About this task:
From the line containing "Open the Pages settings item" onward, retype each line of the entries below exactly, last line included.

Exercise data:
● ● ●

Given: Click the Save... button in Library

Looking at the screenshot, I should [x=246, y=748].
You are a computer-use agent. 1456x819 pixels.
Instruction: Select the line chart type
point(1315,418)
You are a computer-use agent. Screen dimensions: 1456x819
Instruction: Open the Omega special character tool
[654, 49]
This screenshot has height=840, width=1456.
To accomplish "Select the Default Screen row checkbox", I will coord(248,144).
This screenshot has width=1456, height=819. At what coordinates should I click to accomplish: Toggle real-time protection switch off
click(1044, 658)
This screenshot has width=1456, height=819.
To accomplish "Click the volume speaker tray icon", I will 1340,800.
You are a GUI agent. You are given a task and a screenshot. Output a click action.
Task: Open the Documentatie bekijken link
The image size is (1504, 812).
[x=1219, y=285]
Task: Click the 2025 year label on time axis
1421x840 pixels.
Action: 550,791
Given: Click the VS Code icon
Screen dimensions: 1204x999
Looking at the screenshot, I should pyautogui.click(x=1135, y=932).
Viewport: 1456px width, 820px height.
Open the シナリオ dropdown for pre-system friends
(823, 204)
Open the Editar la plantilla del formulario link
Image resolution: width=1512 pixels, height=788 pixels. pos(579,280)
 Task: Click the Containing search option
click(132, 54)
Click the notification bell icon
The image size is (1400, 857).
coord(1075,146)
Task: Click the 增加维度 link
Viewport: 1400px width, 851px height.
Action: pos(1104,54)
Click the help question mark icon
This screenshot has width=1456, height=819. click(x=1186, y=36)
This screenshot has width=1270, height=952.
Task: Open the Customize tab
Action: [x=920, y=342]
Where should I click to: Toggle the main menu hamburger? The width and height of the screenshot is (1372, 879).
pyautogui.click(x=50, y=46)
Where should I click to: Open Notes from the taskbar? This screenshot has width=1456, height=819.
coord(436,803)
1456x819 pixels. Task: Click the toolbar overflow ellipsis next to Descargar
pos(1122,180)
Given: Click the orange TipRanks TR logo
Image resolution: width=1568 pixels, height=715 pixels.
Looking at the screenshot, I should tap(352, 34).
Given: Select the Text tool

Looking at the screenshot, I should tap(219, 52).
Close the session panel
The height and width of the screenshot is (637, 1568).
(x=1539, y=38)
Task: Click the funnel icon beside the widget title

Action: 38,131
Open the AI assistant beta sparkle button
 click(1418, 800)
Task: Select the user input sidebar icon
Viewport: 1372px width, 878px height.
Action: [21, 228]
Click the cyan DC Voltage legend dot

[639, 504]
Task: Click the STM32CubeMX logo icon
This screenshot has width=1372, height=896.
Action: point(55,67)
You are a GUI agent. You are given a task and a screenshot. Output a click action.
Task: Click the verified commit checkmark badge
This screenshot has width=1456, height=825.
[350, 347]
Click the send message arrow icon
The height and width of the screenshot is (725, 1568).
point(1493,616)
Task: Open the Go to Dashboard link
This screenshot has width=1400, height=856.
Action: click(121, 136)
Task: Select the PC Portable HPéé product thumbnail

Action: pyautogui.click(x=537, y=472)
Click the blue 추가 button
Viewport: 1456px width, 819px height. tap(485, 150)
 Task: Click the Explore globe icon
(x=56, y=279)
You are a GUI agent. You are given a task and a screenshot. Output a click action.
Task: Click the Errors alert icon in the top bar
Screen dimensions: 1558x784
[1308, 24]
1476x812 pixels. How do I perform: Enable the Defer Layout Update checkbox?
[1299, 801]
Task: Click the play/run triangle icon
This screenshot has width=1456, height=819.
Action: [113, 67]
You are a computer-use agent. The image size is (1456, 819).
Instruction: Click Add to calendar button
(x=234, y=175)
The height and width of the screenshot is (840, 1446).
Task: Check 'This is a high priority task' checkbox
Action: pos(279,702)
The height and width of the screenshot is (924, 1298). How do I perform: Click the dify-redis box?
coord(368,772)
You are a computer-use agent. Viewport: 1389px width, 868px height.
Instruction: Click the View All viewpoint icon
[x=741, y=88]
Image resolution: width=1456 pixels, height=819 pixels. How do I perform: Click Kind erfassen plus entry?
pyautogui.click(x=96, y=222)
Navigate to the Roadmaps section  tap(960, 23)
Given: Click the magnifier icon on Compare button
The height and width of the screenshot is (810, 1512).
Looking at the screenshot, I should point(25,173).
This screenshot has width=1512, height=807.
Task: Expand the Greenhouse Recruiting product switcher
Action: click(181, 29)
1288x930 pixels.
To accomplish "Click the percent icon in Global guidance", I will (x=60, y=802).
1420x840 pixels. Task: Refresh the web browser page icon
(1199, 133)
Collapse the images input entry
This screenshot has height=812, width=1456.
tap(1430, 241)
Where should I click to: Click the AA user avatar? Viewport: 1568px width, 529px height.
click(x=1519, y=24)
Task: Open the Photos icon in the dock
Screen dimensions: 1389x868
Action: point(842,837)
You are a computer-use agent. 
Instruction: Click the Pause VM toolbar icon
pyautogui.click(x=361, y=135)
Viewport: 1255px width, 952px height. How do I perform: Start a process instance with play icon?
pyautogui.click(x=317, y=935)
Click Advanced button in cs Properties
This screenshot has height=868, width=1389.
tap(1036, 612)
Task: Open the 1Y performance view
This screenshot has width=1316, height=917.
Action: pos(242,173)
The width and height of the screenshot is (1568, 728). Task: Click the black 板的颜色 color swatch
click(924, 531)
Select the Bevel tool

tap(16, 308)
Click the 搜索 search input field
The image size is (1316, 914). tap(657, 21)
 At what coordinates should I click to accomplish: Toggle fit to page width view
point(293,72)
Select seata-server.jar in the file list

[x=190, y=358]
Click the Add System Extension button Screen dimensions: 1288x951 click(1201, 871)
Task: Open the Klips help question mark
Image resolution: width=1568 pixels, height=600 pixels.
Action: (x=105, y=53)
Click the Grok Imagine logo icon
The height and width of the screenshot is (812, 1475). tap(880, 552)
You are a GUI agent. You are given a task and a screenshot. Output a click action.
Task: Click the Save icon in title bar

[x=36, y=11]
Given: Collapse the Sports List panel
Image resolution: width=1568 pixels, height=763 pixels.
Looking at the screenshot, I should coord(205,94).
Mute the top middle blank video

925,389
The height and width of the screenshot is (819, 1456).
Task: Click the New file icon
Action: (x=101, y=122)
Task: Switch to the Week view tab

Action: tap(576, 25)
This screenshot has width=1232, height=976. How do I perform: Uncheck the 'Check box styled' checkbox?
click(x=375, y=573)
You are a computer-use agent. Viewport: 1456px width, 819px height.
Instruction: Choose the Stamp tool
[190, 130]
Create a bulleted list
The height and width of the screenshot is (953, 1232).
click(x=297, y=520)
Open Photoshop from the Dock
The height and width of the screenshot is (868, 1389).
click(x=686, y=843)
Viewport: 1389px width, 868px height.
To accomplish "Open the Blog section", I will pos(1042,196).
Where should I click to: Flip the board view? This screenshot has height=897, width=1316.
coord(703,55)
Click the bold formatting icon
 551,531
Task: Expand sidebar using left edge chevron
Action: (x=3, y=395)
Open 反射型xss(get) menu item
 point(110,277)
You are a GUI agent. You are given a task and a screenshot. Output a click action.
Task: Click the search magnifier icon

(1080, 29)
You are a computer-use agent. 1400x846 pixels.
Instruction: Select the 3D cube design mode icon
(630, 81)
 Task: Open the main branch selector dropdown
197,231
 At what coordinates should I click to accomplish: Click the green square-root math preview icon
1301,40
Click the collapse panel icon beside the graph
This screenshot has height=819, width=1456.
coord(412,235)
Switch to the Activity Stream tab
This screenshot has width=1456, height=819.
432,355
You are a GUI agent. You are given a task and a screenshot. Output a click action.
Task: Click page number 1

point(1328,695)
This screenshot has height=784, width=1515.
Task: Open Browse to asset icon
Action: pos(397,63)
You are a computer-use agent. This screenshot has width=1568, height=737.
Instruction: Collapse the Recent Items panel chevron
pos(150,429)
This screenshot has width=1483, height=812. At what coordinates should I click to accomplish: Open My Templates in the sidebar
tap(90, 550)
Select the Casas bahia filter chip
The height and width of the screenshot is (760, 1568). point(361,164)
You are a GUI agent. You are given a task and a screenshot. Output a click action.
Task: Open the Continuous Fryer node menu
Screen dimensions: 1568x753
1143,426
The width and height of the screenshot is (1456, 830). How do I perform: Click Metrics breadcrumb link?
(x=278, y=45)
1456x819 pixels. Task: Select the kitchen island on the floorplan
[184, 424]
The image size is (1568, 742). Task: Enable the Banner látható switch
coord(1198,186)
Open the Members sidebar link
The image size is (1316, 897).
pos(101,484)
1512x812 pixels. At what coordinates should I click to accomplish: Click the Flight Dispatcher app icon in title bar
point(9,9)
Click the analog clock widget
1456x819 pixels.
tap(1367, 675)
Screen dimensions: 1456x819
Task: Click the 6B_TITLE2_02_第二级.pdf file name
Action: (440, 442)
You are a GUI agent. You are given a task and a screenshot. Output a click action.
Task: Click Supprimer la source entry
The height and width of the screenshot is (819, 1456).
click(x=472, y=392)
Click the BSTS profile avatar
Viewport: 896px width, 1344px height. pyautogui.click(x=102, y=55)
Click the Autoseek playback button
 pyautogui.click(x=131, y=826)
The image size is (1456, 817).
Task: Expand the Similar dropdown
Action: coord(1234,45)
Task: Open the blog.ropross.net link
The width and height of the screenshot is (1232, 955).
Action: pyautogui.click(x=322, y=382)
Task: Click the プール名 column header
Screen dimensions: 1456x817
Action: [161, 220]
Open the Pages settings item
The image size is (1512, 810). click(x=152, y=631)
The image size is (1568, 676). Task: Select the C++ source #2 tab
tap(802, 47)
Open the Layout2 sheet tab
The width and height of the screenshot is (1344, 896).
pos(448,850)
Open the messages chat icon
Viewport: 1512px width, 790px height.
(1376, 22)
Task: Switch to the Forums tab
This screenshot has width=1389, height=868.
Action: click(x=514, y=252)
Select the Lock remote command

● ● ●

Output of the task:
Open the Pages settings item
The image size is (1512, 810). click(x=152, y=631)
The image size is (1568, 676). Task: Select the C++ source #2 tab
tap(802, 47)
Open the Layout2 sheet tab
The width and height of the screenshot is (1344, 896).
pos(448,850)
Open the messages chat icon
Viewport: 1512px width, 790px height.
(1376, 22)
Task: Switch to the Forums tab
This screenshot has width=1389, height=868.
Action: click(x=514, y=252)
Select the Lock remote command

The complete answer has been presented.